All of this happened on either Harrison's or Dimon's watch.

I was so hoping these problems arose because it was "too complex to manage." If Bill Harrison says that's not true, then I don't know what to think of him or his successor anymore. If their bank is not unmanageable, then why couldn't Harrison or Dimon ensure that it was a well-run and crime-free organization? The most generous explanation involves a lack of both leadership skills and managerial competence.

We'll stay away from the less generous explanation.

The Wrong Crowd

Their pals are a bad bunch, too -- whether they're committing similar repeat fraud violations, laundering drug money, or rigging municipal bids like Mafiosi. A Senate investigator came right out and said it: a bank like Wells Fargo is too big to face prosecutions, so its employees and executives can break the law with impunity -- and immunity.

Remember: Banks don't break laws. Bankers do.

When even the conservative and pro-banker magazine The Economist runs an issue with the word "Banksters" and writes about "the rotten heart of finance," the case against your profession has been made. Too big to fail means too big to jail, and that has to stop.

Harrison and his peers created institutions that would have collapsed without government rescue. There aren't any management failures worse than total collapse -- which would have been their legacy without taxpayer help. Even now, with the Fed pumping money into them as if they were overblown balloons in a Thanksgiving Day parade, these mega-banks can't show a decent return for investors. So in desperation they're turning to riskier and riskier investments again, the way JPMorgan Chase did with its "London whale" disaster, like desperate bookies doubling down on their bets.

Why? Because they know that they'll be bailed out again if... or should we say when?... they fail.

Zombie Jamboree

Harrison's peer, CEO Chuck Prince of Citigroup, famously said of his bank's risky leveraged buyouts, "As long as the music is playing, you've got to get up and dance." Added Prince, "We're still dancing."

## [Task instructions]
[1] Put this sentence from the commentary on big banks into Spanish: "Too big to fail means too big to jail, and that has to stop."
[2] Go on with the commentary on big banks, starting right after its last sentence and keeping its tone.
The lines that come next are separate material with no tie to the text.

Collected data
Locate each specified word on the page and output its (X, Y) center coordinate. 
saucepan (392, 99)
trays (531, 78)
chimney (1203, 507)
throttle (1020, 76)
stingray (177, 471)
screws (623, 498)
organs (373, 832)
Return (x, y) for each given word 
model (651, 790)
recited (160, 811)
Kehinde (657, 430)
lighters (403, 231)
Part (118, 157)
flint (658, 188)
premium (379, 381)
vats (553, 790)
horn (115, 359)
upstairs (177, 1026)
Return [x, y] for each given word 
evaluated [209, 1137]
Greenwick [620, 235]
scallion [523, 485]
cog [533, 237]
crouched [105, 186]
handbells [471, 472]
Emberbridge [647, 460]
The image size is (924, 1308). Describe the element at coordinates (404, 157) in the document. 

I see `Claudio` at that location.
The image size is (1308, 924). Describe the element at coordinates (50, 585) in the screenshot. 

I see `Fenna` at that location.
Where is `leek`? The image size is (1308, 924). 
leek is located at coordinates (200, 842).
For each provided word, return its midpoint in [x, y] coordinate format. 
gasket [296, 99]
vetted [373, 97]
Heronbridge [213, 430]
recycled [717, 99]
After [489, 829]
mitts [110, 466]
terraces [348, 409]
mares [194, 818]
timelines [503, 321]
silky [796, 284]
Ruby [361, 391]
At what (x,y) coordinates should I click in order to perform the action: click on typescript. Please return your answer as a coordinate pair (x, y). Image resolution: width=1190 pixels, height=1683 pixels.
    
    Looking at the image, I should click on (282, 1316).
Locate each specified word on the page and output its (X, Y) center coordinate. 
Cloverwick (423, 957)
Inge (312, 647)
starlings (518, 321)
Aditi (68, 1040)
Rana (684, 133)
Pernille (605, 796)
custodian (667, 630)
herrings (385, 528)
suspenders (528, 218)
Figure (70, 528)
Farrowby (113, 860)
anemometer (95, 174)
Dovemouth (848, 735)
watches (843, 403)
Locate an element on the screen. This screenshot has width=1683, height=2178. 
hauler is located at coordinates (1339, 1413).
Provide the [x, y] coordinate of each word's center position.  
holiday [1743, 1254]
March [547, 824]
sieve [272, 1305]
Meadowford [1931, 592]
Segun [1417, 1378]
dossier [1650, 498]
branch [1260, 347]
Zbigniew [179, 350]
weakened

## [Answers for the tasks]
[1] Demasiado grande para quebrar significa demasiado grande para ir a la cárcel, y eso tiene que terminar.

[2]
The nation should be haunted by this image of zombie-like bankers waltzing, St. Vitus-like, to the eternal music of greed. Their banks died, revived only by the electrical jolts of government buyouts. And they'll die a thousand deaths, leaving the rest of us to disinter them and revive them once more so they can prey on us again.

Stop dancing, Bill. John Reed and Sandy Weill at Citigroup have admitted that too-big-to-fail banks shouldn't exist. Your salesmanship isn't enough to convince us otherwise anymore. If you lack the decency to join Reed and Weill, then for once in your life at least stop trying to sell us a bill of goods.

Your nation wearies of you, Bill Harrison. Economic common sense, managerial competence, and basic decency have aligned like planets in a horoscope, and here's what that horoscope says: Go home, Bill. Play some golf. Make some amends. Ask your God or your nation for forgiveness. Or just bask in the warm glow of tropical sunshine.

But whatever you do, Bill, face the truth: You've failed. The music's over. Go home.

________

If you're really into this stuff, then note: There was a 3:2 stock split in January 2001. After that it hit a high of $54.99 and... well, here we are.